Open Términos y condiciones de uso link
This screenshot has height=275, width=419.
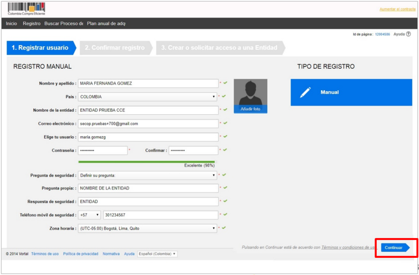point(349,247)
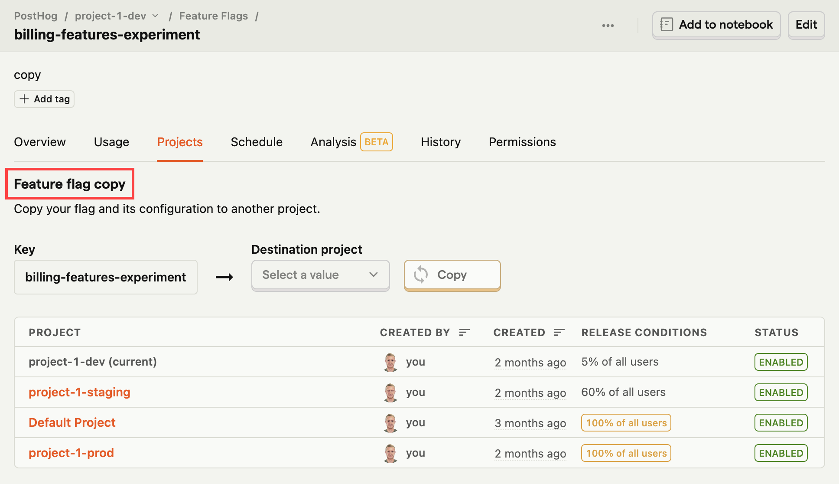839x484 pixels.
Task: Click the user avatar in project-1-staging row
Action: pyautogui.click(x=390, y=392)
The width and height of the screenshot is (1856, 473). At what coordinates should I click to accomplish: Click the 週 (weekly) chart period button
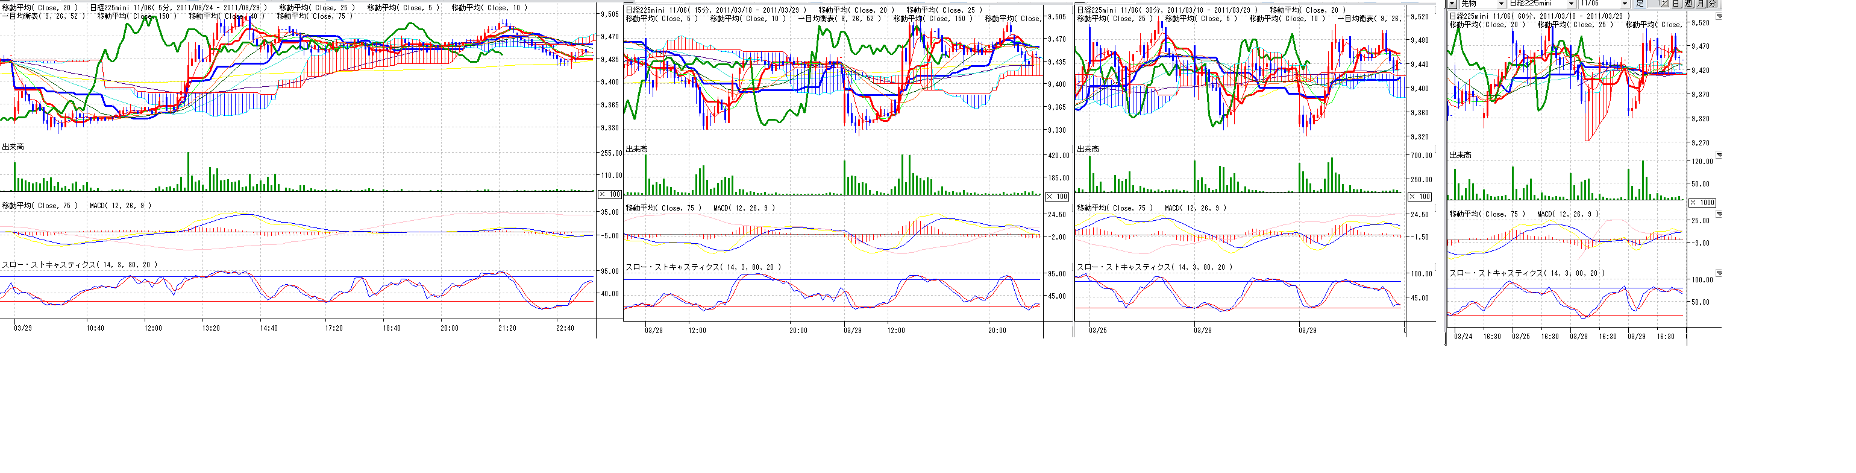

Directions for this task:
With the pictures removed, return the listing above in its exact original wording.

Response to this exercise:
Open Términos y condiciones de uso link
This screenshot has height=275, width=419.
point(349,247)
839x484 pixels.
Task: Click the user avatar in project-1-staging row
Action: pyautogui.click(x=390, y=392)
The width and height of the screenshot is (1856, 473). At what coordinates should I click to accomplish: Click the 週 (weekly) chart period button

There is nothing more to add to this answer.